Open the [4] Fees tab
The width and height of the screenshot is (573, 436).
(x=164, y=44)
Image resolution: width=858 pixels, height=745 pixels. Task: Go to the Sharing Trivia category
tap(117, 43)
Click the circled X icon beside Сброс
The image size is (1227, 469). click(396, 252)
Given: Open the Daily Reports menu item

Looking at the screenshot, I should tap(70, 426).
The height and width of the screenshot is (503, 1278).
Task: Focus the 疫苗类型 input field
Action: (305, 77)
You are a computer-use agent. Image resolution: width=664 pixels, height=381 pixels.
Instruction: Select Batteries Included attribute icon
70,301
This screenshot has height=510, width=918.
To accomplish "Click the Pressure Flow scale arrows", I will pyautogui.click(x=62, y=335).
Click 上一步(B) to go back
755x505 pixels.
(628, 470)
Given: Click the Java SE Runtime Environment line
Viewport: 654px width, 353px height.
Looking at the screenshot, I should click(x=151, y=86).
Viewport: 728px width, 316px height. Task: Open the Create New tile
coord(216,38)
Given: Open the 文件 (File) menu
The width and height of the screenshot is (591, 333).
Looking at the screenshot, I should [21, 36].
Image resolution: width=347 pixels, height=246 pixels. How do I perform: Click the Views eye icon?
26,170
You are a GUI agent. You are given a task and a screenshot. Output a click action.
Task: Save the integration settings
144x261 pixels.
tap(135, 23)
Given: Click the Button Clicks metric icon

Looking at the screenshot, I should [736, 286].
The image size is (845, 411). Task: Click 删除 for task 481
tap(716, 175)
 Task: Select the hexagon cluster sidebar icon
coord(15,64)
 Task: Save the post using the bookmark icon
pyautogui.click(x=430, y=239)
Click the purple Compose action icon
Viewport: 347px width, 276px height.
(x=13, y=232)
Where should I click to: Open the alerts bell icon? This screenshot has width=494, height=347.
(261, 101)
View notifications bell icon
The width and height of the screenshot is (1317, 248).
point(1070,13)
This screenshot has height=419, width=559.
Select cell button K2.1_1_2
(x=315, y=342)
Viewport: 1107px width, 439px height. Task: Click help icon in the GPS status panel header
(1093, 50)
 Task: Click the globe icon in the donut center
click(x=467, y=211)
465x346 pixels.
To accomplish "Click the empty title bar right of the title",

---

● **Work request**:
Output the records above in full, with nothing altered.

● **Problem solution**:
Open the [4] Fees tab
The width and height of the screenshot is (573, 436).
(x=164, y=44)
Image resolution: width=858 pixels, height=745 pixels. Task: Go to the Sharing Trivia category
tap(117, 43)
Click the circled X icon beside Сброс
The image size is (1227, 469). click(396, 252)
Given: Open the Daily Reports menu item

Looking at the screenshot, I should tap(70, 426).
The height and width of the screenshot is (503, 1278).
Task: Focus the 疫苗类型 input field
Action: (305, 77)
You are a computer-use agent. Image resolution: width=664 pixels, height=381 pixels.
Instruction: Select Batteries Included attribute icon
70,301
This screenshot has height=510, width=918.
To accomplish "Click the Pressure Flow scale arrows", I will pyautogui.click(x=62, y=335).
Click 上一步(B) to go back
755x505 pixels.
(628, 470)
Given: Click the Java SE Runtime Environment line
Viewport: 654px width, 353px height.
Looking at the screenshot, I should click(x=151, y=86).
Viewport: 728px width, 316px height. Task: Open the Create New tile
coord(216,38)
Given: Open the 文件 (File) menu
The width and height of the screenshot is (591, 333).
Looking at the screenshot, I should [21, 36].
Image resolution: width=347 pixels, height=246 pixels. How do I perform: Click the Views eye icon?
26,170
You are a GUI agent. You are given a task and a screenshot. Output a click action.
Task: Save the integration settings
144x261 pixels.
tap(135, 23)
Given: Click the Button Clicks metric icon

Looking at the screenshot, I should [736, 286].
The image size is (845, 411). Task: Click 删除 for task 481
tap(716, 175)
 Task: Select the hexagon cluster sidebar icon
coord(15,64)
 Task: Save the post using the bookmark icon
pyautogui.click(x=430, y=239)
Click the purple Compose action icon
Viewport: 347px width, 276px height.
(x=13, y=232)
Where should I click to: Open the alerts bell icon? This screenshot has width=494, height=347.
(261, 101)
View notifications bell icon
The width and height of the screenshot is (1317, 248).
point(1070,13)
This screenshot has height=419, width=559.
Select cell button K2.1_1_2
(x=315, y=342)
Viewport: 1107px width, 439px height. Task: Click help icon in the GPS status panel header
(1093, 50)
 Task: Click the globe icon in the donut center
click(x=467, y=211)
465x346 pixels.
To accomplish "Click the empty title bar right of the title",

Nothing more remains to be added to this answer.